As restrições a adesivos à base de solventes em países desenvolvidos abrem inclusive a possibilidade de exportação à Adespec. Da mesma forma, a aprovação das primeiras leis desse tipo no Brasil amplia ainda mais os horizontes da empresa, que foi a segunda colocada no “Prêmio FINEP, Região Sudeste”, em 2005.
Universidades
Um ponto em comum entre todas as empresas que inovam é a parceria com universidades — recurso esse de que mesmo a gigante Oxiteno não abre mão. A indústria química tem parcerias com diversas instituições no Brasil e mantém um grupo de pesquisadores no mundo que se reúne em um conselho para manter a empresa em linha com o que há de mais atual em pesquisa. No segundo semestre, por exemplo, a Oxiteno inaugurará a primeira fábrica da América Latina para a produção de álcoois graxos, que será também a única no mundo a usar como matéria-prima o óleo de palmiste, mais conhecido como óleo de dendê.
A unidade, que custou US$ 120 milhões e fabricará 100 toneladas do produto em Camaçari (BA), faz parte da estratégia da Oxiteno de investir em especialidades químicas aproveitando as riquezas naturais do País. Essa foi a estratégia escolhida para se tornar competitiva em um mercado de concorrência mundial como o de químicos. “Para uma empresa nacional ser competitiva em um mercado tão concorrido como o químico, é imprescindível investir em inovação”, afirma Hugo Ladeira, gerente de Marketing da companhia. “Em 2003, os novos produtos, lançados há cinco anos, representavam menos de 10% de nosso faturamento; hoje são mais de 25%.”
A Oxiteno vai receber da Financiadora de Estudos e Projetos (Finep) R$ 96,1 milhões para a execução de 104 projetos de pesquisa e desenvolvimento este ano. O aporte é continuação do apoio da agência ao programa de inovação da empresa, que ainda colhe os frutos do primeiro investimento, aprovado em 2003. Naquele ano, os R$ 53,5 milhões liberados resultaram no lançamento de 112 novos produtos, no registro de oito patentes e no aumento de 8% do faturamento anual. A Empresa Brasileira de Compressores (Embraco) terá este ano R$ 20 milhões da Finep. Objetivo é expandir sua participação no mercado mundial de compressores comerciais, que atualmente é de 8%.
A Embraco já é líder mundial em compressores herméticos, com 20% de participação de mercado. A companhia inaugura este ano sua segunda unidade industrial na China para fabricar o compressor EMB, produto 100% desenvolvido no Brasil, que reduz o consumo de energia em 40%. “Normalmente, as empresas fazem o contrário: montam no Brasil produtos desenvolvidos em outra parte do mundo”, brinca o diretor corporativo de Tecnologia da Embraco, Roberto Campos.
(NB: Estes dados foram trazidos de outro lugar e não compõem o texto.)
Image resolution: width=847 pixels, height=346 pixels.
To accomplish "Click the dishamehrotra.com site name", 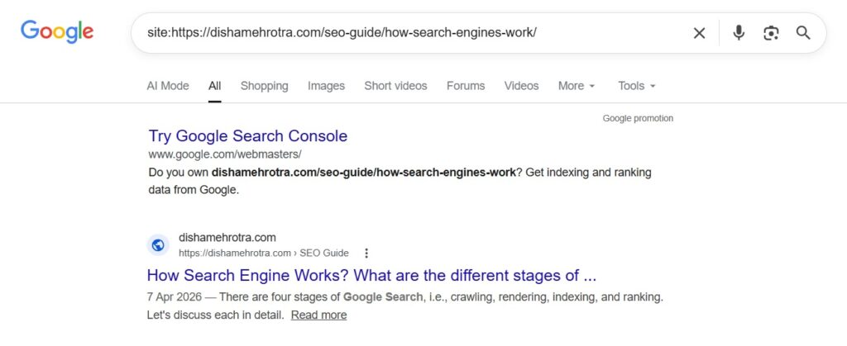I will 227,238.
Hoje, 60% de seu faturamento, que em 2005 foi de R$ 1,2 bilhões, é proveniente da venda de novos produtos, levando-se em conta os que foram colocados no mercado há até 3 anos. Além disso, a empresa, que dispõe de 37 laboratórios de pesquisa no mundo, 13 dos quais no Brasil, é hoje a segunda brasileira que mais registra patentes nos Estados Unidos.


2 Comments:
Um ponto importante: a inovação deve estar presente no fazer profissional de cada um. É muito comum abandonarmos o espírito de inovação quando somos engolidos pelo mercado de trabalho.